We can support one another with a long message or even a simple emoticon, a heart or a sending of hugs. Because sometimes that is all that is needed, especially when your heart and mind are already cluttered and overwhelmed. That lets another patient know they are not alone. It lets them know they can vent and then, that they can breathe.
Positivity has it’s place. I am a positive person by nature. But it cannot be sustained 24/7 and forcing that is an added burden patients don’t need. We have a range of emotions for a reason and each have their place. We are all in different places in this illness journey and we can’t expect that everyone will be as sanguine as we are in a particular moment.
This past week I felt fear. Something I haven’t experienced in a long time. My bradycardia was the worst it’s been in….well, to be honest it was probably the worst it has ever been.
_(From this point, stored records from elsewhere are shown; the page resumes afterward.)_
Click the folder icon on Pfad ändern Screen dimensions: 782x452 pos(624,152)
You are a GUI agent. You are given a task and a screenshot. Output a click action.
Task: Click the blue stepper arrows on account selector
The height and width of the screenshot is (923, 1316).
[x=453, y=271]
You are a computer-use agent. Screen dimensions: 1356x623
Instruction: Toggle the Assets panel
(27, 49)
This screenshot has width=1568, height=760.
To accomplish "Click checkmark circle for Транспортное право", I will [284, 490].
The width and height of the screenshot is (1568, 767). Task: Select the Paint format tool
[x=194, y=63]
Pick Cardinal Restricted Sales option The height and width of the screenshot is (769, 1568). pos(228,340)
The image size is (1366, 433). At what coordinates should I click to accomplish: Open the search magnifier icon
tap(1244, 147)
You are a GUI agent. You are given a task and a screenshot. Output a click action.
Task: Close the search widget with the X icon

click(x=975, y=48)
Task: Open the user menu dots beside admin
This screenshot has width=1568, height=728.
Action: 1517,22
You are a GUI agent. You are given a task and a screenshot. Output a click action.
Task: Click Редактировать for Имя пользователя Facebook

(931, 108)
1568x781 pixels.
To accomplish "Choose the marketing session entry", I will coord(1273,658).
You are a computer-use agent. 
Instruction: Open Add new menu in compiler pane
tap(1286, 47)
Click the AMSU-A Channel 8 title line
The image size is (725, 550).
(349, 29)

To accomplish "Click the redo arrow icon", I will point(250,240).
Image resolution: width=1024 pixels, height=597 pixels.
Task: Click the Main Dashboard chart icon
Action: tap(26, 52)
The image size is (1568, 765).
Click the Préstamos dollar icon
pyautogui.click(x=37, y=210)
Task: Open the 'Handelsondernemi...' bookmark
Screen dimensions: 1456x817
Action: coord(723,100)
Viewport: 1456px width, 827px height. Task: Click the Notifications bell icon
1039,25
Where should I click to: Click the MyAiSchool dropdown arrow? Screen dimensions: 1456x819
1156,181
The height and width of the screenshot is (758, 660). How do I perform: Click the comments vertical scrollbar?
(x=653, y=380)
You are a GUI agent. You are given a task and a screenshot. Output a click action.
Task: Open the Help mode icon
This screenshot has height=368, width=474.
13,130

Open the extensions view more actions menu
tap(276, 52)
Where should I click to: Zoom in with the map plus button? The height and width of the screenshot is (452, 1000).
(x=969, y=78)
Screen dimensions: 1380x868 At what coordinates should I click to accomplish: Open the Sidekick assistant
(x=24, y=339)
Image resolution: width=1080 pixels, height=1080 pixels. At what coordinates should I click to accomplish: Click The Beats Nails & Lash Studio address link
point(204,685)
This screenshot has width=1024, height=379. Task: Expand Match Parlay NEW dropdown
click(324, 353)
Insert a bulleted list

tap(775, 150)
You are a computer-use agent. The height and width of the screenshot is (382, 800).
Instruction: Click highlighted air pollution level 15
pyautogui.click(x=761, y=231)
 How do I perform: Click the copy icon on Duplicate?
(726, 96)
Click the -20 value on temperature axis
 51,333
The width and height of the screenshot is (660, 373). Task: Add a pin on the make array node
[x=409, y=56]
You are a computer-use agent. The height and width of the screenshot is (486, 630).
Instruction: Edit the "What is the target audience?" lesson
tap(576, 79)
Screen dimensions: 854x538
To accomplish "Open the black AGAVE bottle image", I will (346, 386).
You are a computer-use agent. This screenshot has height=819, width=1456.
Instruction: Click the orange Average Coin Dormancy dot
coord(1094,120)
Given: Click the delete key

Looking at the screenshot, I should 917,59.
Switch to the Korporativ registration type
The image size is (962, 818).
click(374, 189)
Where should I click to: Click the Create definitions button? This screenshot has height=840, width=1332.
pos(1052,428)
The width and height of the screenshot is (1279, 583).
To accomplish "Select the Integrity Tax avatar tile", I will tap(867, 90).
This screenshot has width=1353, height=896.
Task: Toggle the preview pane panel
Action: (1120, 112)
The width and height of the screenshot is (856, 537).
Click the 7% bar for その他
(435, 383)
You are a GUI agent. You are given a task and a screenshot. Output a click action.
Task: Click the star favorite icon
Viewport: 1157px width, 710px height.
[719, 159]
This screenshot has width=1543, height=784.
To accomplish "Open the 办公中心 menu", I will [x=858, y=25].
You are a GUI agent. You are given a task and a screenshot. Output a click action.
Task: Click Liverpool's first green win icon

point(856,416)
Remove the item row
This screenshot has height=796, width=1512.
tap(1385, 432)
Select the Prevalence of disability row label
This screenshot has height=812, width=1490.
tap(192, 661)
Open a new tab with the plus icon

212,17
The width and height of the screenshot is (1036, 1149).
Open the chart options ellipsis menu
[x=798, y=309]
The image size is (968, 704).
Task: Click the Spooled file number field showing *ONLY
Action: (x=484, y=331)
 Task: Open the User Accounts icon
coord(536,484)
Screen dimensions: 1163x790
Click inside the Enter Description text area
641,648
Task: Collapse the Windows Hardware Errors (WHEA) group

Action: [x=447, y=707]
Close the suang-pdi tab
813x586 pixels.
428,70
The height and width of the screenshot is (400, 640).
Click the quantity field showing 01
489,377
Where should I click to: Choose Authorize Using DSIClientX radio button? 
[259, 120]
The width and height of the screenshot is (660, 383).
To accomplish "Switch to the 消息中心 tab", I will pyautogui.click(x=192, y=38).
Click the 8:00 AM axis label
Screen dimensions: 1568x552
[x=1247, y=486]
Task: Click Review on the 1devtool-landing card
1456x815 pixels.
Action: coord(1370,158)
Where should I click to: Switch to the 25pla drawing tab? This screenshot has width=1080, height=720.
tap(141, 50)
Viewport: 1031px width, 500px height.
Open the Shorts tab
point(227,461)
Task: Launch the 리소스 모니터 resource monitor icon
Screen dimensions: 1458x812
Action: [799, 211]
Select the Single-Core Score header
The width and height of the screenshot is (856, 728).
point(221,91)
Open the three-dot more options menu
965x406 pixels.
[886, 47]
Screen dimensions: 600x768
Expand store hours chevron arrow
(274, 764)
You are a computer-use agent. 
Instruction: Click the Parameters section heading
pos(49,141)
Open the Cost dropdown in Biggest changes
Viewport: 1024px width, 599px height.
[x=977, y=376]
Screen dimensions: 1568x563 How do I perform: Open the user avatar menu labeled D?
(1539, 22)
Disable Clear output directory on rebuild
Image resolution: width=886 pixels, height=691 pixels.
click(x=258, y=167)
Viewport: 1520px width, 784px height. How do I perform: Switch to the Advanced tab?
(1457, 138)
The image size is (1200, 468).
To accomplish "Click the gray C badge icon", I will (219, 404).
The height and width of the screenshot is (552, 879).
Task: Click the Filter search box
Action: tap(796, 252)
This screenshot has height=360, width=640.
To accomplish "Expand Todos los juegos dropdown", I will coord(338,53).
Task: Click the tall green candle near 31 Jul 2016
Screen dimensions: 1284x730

I experienced all the crazy scary thoughts. I realised there was a chance that my heart could stop. That my kids could come home to find me. I was scared to be alone. Later that night when my heart rate had stabalised somewhat I realised I was over it. Really over it. I’ve been sick a long time. I’ve had enough.
There is no shame in airing those thoughts. They were a natural response to a damn scary situation. They are thoughts that I know others have had. Airing them doesn’t scare others. Or if it does it opens up an opportunity for more discussion and support. It allows others who have been sick for a longer time to share their experience. It means that should other patients have those thoughts at some point they know they are not alone or crazy. If they see support on a thread from other patients they learn ways to deal with the messy emotions that crop up with living with a complex chronic illness. They also see that we make it through. That no matter how tough it gets, there is a point where it gets better again. That today I am planning art projects and laughing at YouTube videos. The worry of last week is still there, but it is balanced against the good and put in it’s place. Today I can laugh and smile again. I made it through. Today’s emotion losses much of it’s salience if it’s not seen alongside the darkness of last week.
Living with illness is a crazy ride, filled with complex emotions and situations. We face challenges to our sense of self, our relationships, our entire way of living. There are highs and lows and even the most positive people can find themselves dealing with sadness, fear, guilt and other negative emotions at times. Pretending those times don’t exist or minimising another’s experience does a disservice to ourselves and to our fellow patients.
Shame and fear thrive in silence. And that’s one burden we can change.
I should add I am a strong supporter of seeking professional help for dealing with this aspect of chronic illness. For some, psychologists or counsellors, for others clergy, or professional support lines. Support groups fill a very valuable place in dealing with illness, but sometimes more is needed. There is no shame in seeking help for the emotional aspects of dealing with illness, just as you would seek out a cardiologist to help with heart rate issues or a neurologist for small fibre neuropathy, a psychologist can help with the emotional roller-coaster that is chronic illness.